# Required work
From the records below, print exactly the lines starting at the one containing "Task: Switch to 一键重装系统 tab" and ending at the one containing "1024x576 pixels.", ends included, and nothing else.

# Records for this task
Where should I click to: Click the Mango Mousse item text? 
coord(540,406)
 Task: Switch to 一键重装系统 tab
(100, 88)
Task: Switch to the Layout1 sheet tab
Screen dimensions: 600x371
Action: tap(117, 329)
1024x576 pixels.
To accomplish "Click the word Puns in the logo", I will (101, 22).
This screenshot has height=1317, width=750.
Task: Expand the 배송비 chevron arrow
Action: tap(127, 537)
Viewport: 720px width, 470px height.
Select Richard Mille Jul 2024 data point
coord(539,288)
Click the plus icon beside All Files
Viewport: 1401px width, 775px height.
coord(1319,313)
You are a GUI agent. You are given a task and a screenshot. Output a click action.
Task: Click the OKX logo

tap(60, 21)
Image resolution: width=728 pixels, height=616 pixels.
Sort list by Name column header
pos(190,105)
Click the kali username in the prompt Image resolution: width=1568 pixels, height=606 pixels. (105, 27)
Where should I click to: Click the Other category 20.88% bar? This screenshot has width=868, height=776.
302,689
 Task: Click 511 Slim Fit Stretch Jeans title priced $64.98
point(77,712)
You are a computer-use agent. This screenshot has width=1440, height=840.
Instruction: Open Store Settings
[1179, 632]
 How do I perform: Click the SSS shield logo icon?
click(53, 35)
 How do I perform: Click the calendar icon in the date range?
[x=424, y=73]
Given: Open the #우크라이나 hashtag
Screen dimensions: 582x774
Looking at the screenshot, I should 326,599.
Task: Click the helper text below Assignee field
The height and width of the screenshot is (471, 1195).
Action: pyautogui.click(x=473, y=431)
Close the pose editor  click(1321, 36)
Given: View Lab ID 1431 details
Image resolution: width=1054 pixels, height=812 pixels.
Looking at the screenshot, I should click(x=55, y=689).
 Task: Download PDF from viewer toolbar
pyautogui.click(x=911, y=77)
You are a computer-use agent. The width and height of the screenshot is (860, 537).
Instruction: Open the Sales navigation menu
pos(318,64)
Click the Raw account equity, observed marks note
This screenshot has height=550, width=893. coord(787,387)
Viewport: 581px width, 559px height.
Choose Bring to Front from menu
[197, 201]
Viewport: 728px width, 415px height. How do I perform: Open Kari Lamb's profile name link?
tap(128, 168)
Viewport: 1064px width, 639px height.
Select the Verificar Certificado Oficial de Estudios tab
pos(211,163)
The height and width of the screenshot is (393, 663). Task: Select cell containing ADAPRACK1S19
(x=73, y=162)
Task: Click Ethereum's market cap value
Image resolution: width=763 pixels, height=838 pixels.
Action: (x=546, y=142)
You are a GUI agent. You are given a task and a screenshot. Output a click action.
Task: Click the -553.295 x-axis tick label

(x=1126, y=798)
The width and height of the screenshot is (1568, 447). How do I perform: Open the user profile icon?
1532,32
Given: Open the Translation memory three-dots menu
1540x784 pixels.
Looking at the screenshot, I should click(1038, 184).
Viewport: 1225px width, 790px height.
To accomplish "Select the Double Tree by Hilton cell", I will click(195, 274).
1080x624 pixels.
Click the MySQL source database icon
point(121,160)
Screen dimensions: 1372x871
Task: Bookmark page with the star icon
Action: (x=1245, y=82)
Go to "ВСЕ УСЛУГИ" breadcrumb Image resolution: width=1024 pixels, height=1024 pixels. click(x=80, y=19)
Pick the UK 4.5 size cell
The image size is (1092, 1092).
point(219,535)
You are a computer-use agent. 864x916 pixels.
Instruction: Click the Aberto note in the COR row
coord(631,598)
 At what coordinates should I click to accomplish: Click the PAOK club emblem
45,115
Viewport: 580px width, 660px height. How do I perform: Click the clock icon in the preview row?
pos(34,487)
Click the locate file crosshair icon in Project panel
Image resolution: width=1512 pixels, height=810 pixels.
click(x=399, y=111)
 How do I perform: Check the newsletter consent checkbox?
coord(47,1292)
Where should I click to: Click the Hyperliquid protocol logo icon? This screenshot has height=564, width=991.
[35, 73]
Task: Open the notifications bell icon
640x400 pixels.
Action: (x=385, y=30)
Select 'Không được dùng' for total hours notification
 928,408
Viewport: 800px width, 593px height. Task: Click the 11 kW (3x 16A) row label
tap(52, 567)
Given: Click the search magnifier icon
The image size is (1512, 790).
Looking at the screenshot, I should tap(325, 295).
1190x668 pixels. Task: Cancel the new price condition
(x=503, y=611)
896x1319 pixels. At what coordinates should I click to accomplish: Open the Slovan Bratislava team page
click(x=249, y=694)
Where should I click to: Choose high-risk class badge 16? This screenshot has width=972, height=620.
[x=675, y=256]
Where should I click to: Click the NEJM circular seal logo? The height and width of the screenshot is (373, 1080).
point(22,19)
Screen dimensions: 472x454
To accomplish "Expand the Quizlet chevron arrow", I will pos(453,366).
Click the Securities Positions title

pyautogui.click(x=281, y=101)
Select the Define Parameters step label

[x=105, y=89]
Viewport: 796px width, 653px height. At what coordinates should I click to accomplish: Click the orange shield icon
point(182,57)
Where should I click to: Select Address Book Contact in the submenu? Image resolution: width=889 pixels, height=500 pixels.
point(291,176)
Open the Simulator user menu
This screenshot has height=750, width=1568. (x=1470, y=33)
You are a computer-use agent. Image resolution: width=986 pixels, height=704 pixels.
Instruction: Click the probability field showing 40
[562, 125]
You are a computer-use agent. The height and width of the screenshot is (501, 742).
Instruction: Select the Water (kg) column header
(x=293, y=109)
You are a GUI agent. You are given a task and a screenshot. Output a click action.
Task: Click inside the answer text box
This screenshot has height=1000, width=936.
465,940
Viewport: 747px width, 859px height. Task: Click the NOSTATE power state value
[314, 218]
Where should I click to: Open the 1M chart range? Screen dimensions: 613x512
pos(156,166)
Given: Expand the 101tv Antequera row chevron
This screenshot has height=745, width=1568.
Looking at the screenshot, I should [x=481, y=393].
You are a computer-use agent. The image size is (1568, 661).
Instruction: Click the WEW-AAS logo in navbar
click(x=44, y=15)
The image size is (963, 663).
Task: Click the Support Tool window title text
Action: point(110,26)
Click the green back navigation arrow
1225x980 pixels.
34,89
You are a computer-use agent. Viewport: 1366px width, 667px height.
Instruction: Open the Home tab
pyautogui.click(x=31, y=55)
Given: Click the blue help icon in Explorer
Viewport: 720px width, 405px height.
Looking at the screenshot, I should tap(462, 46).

# Exercise answer
 Task: Switch to 一键重装系统 tab
(100, 88)
Task: Switch to the Layout1 sheet tab
Screen dimensions: 600x371
Action: tap(117, 329)
1024x576 pixels.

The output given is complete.